(2023-01) L'agroécologie en Haïti : une solution à la crise de la pauvreté - Note d'orientation
Resume — Une note d'orientation qui synthétise pour les décideurs l'étude de cas de l'initiative ELD sur l'agroécologie en Haïti, à partir d'enquêtes auprès de plus de 330 ménages agricoles dans les communes de Pignon, Saint-Raphaël et Mombin-Crochu. Elle rapporte que l'adoption du modèle agroécologique double environ le revenu net à l'hectare et améliore la résilience climatique, et présente des mesures de politique publique, du financement mixte à la réforme du régime foncier, pour élargir l'approche.
Constats Cles
- L'adoption du modèle agroécologique double environ le revenu agricole net à l'hectare dans le Massif du Nord (1 670 contre 806 USD à La Belle-Mère ; 1 246 contre 615 USD à Bois Neuf et Sans Souci).
- Toutes choses égales par ailleurs, un exploitant agroécologique type gagne 437 USD de plus de revenu brut des cultures par hectare qu'un agriculteur conventionnel, la culture intercalaire étant le principal moteur de productivité.
- Les données satellitaires NDVI (2019-2021) montrent des valeurs mensuelles de végétation supérieures de 4,3 pour cent sur les parcelles modèles malgré 3,5 mm de pluie en moins par mois, signe d'une meilleure résilience climatique.
- Parmi les adoptants, un tiers rapporte une hausse de production de 33 pour cent, la moitié de 50 pour cent et 10 pour cent un doublement ; 98 pour cent comptent poursuivre et étendre.

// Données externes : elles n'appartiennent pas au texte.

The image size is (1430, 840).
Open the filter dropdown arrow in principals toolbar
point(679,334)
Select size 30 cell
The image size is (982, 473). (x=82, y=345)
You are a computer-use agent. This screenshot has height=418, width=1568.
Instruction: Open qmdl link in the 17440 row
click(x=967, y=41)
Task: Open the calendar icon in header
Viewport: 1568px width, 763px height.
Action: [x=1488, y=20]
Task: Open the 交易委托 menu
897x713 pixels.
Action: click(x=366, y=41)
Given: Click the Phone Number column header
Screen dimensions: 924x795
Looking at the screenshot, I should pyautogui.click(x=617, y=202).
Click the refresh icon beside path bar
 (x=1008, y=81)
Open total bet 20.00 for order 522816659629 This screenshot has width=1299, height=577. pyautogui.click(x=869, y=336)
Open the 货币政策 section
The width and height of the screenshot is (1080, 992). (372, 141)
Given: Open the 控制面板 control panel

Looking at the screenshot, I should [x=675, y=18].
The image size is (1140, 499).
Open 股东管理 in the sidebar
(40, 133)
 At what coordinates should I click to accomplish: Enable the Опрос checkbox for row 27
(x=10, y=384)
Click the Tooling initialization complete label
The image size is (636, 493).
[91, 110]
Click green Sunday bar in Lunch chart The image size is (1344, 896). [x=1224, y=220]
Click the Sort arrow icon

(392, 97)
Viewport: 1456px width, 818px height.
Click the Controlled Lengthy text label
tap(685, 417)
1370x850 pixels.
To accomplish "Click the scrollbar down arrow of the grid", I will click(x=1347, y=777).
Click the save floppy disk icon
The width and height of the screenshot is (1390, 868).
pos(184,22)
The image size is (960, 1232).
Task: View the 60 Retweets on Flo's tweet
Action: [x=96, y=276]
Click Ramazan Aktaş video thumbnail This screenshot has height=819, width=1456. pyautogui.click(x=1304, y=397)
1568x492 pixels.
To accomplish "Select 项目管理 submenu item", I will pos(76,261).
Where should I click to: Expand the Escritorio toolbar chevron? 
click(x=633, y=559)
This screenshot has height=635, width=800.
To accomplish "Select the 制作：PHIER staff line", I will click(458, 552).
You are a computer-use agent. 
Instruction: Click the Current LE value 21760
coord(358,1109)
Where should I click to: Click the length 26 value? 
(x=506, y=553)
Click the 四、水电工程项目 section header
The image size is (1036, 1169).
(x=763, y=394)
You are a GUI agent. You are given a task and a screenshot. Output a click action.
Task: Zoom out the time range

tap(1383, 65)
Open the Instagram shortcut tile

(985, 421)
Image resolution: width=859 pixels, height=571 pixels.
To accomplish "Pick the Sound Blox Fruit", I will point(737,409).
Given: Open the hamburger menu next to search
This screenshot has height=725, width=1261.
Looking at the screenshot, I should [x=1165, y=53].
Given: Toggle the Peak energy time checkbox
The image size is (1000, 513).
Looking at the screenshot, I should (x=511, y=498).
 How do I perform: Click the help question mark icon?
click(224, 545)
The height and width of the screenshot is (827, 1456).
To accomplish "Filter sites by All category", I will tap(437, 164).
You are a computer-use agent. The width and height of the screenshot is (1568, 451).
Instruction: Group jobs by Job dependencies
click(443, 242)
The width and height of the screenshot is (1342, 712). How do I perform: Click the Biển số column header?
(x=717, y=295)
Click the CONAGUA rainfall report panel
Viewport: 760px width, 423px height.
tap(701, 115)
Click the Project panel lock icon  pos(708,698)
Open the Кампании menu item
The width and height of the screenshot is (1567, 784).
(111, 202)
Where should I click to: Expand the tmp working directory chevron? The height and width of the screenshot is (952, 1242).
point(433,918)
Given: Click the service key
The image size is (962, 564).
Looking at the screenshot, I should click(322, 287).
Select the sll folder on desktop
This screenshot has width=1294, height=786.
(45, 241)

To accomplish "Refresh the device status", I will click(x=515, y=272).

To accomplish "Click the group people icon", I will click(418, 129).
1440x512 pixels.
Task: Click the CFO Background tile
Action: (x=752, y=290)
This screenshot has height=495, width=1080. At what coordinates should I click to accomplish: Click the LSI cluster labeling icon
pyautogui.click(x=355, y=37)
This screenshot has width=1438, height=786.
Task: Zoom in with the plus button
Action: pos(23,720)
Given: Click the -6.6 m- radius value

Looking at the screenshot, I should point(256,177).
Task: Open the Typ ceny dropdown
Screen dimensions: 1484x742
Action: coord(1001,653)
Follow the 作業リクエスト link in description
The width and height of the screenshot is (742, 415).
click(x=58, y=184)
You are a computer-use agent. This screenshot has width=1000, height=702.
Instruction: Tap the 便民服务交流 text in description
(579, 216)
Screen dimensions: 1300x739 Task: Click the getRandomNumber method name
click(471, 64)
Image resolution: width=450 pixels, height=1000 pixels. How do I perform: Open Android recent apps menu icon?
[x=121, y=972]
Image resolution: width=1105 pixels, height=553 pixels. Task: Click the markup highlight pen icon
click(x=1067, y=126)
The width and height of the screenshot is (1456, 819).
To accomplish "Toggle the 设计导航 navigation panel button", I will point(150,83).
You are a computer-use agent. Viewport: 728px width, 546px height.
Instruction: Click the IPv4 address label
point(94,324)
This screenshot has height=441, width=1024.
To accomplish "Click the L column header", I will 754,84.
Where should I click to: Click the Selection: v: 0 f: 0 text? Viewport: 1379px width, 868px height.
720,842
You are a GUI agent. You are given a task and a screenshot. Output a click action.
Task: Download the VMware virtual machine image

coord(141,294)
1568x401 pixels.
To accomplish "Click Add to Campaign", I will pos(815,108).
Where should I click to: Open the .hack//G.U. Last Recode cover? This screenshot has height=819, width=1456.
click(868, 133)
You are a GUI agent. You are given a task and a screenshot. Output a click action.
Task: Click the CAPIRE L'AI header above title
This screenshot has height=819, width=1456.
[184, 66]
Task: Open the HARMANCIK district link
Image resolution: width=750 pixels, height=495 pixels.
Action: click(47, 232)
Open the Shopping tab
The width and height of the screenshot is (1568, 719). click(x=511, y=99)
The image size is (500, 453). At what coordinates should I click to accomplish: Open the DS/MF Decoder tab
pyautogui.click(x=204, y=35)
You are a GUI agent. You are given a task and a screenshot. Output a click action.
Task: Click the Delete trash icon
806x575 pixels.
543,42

- La conversion des terres conventionnelles restantes des agriculteurs modèles ajouterait environ 60 800 gourdes (553 USD) de revenu par ménage et par an ; la mise à l'échelle exige financement mixte, réforme foncière et partenariats public-privé-ONG.
Description Complete
Cette note d'orientation de l'initiative Economics of Land Degradation (ELD) traduit en messages pour les responsables politiques les résultats de l'étude de cas 2023 sur l'agroécologie en Haïti. À partir de groupes de discussion et d'une enquête auprès de plus de 330 agriculteurs (octobre 2020 à juillet 2021) dans les sections communales de Bois Neuf, Sans Souci et La Belle-Mère, elle documente que les agriculteurs modèles agroécologiques obtiennent un revenu net à l'hectare près de deux fois supérieur à celui des agriculteurs conventionnels (1 670 contre 806 USD à La Belle-Mère ; 1 246 contre 615 USD à Bois Neuf et Sans Souci), que la culture intercalaire est le principal moteur de productivité et que, toutes choses égales par ailleurs, un exploitant agroécologique type gagne 437 USD de plus de revenu brut des cultures par hectare. L'observation satellitaire (NDVI, 2019-2021) confirme une productivité des terres supérieure de 4,3 pour cent sur les parcelles modèles malgré des précipitations moindres. La note replace ces résultats dans la crise alimentaire haïtienne : environ 90 pour cent de la population rurale sous le seuil de pauvreté, 4,3 à 4,4 millions de personnes ayant besoin d'une aide alimentaire immédiate et une forte dépendance aux importations (80 pour cent du riz consommé). Les mesures recommandées comprennent l'innovation décentralisée pilotée par les agriculteurs, des solutions de financement mixte pour mobiliser des capitaux commerciaux, des subventions ciblées pour la gestion communautaire des intrants, des paiements pour services écosystémiques, l'amélioration du régime foncier, l'achat public de produits agroécologiques et un examen critique des politiques commerciales. La conversion complète des terres restantes des agriculteurs modèles ajouterait environ 60 800 gourdes (553 USD) de revenu par ménage et par an.